Background:
Direct oral anticoagulants (DOACs) are preferred over warfarin for stroke prevention in atrial fibrillation (AF). Meta-analyses using individual patient data offer significant advantages over study-level data.
Methods:
We used individual patient data from the COMBINE AF database, which includes all patients randomized in the 4 pivotal trials of DOACs vs warfarin in AF (RE-LY, ROCKET AF, ARISTOTLE, ENGAGE AF-TIMI 48), to perform network meta-analyses using a stratified Cox model with random effects comparing standard-dose DOAC, lower-dose DOAC, and warfarin. Hazard ratios (95% CIs) were calculated for efficacy and safety outcomes. Covariate-by-treatment interaction was estimated for categorical covariates and for age as a continuous covariate, stratified by sex.
Results:
A total of 71,683 patients were included (29,362 on standard-dose DOAC, 13,049 on lower-dose DOAC, 29,272 on warfarin). Compared with warfarin, standard-dose DOACs were associated with a significantly lower hazard of stroke/systemic embolism (883/29312 [3.01%] vs 1080/29229 [3.69%]; HR 0.81, 95% CI 0.74-0.89), death (2276/29312 [7.76%] vs 2460/29229 [8.42%]; HR 0.92, 95% CI 0.87-0.97) and intracranial bleeding (184/29270 [0.63%] vs 409/29187 [1.40%]; HR 0.45, 95% CI 0.37-0.56), but no statistically different hazard of major bleeding (1479/29270 [5.05%] vs 1733/29187 [5.94%]; HR 0.86, 95% CI 0.74-1.01), whereas lower-dose DOACs were associated with no statistically different hazard of stroke/systemic embolism (531/13049 [3.96%] vs 1080/29229 [3.69%]; HR 1.06, 95% CI 0.95-1.19) but a lower hazard of intracranial bleeding (55/12985 [0.42%] vs 409/29187 [1.40%]; HR 0.28, 95% CI 0.21-0.37), death (1082/13049 [8.29%] vs 2460/29229 [8.42%]; HR 0.90, 95% CI 0.83-0.97), and major bleeding (564/12985 [4.34%] vs 1733/29187 [5.94%]; HR 0.63, 95% CI 0.45-0.88). Treatment effects for standard- and lower-dose DOACs versus warfarin were consistent across age and sex for stroke/systemic embolism and death, whereas standard-dose DOACs were favored in patients with no history of vitamin K antagonist use (p=0.01) and lower creatinine clearance (p=0.09).
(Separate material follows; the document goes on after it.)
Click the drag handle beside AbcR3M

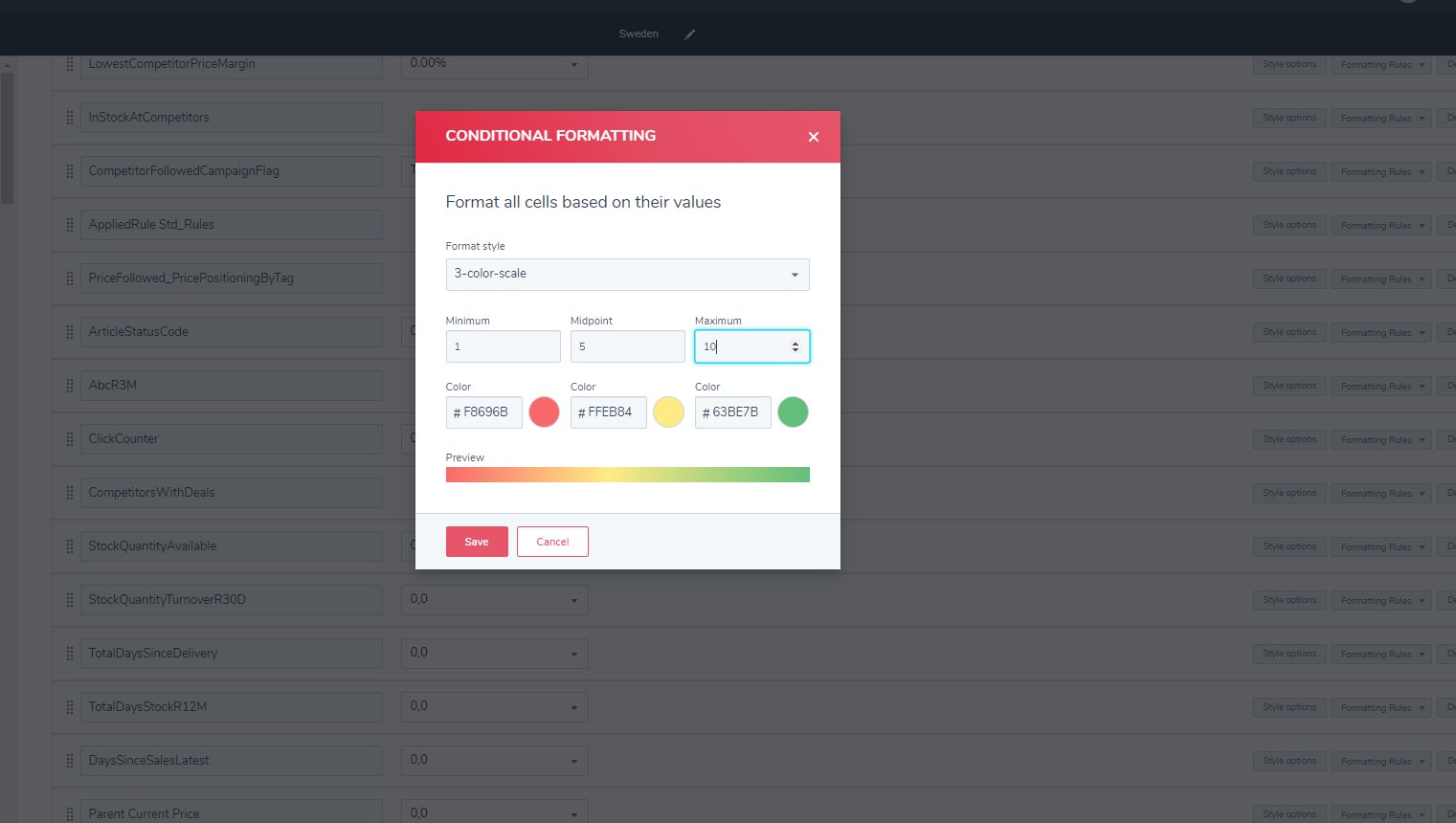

For major bleeding, standard-dose DOACs were favored in patients with lower body weight (p=0.02). In the continuous covariate analysis, younger patients derived greater benefits from standard-dose (interaction p=0.02) and lower-dose DOACs (interaction p=0.01) versus warfarin.
Conclusions:
Compared with warfarin, DOACs have more favorable efficacy and safety profiles among patients with AF.